I have no memory of these trips to the zoo. How could I have spent over $100 at the zoo? Some of these purchases baffle me now, because I've gotten older and wiser.

For instance, I now unsubscribed from all promotional emails. Other purchases seem foreign to me, because I no longer need a lot of stuff. I don't need to buy glass containers for leftovers, because now I own them, and I use them every day.

I don't need to buy fancy dresses, because I've already bought them and can cycle through them as formal occasions come up. I've gone through different phases of my life, where I need to spend money on different things, and that's OK. I can be grateful to my past self for buying the items that improve my life to this day, and I can be proud that I've learned from my shopping mistakes.

Number four, labels and attitudes matter. I have a weird thing for giving digital files quirky names that amuse me. When I finished my personal spreadsheet, the Tragic Treasury, the following year, I called it Tragic Treasury Revisited, followed by Son of the Tragic Treasury, and Tragic Treasury Strikes Back.

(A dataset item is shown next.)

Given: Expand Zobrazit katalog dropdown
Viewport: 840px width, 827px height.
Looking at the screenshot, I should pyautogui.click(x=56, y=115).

It made me smile to think of a budgeting spreadsheet as an old serial adventure film from the 1930s. My current document is called For Future Me. When I review the names of these spreadsheets, I have to say that the more positive the name, the more sound the financial health.

Law of attraction is to woo-woo for me, but the way I used to label my spreadsheets, I was giving myself a poor evaluation on money skills, before I had any evidence to pass that judgment. I make less money now, but I no longer see budgeting as a glass half empty, and honestly, I think having a positive self-image makes a difference. My life and my spreadsheets are radically different from when I started using them consistently.

I've since changed jobs and moved out of the city, and I've found the time for exercise and therapy that keep me sane. On the one hand, I need budgeting more than ever to spend within my means and save extra money, but on the other, I have the experience and mental clarity to more effectively manage my money. Unlike the vacation snapshots of yore, my financial self today looks nothing like who I was five years ago.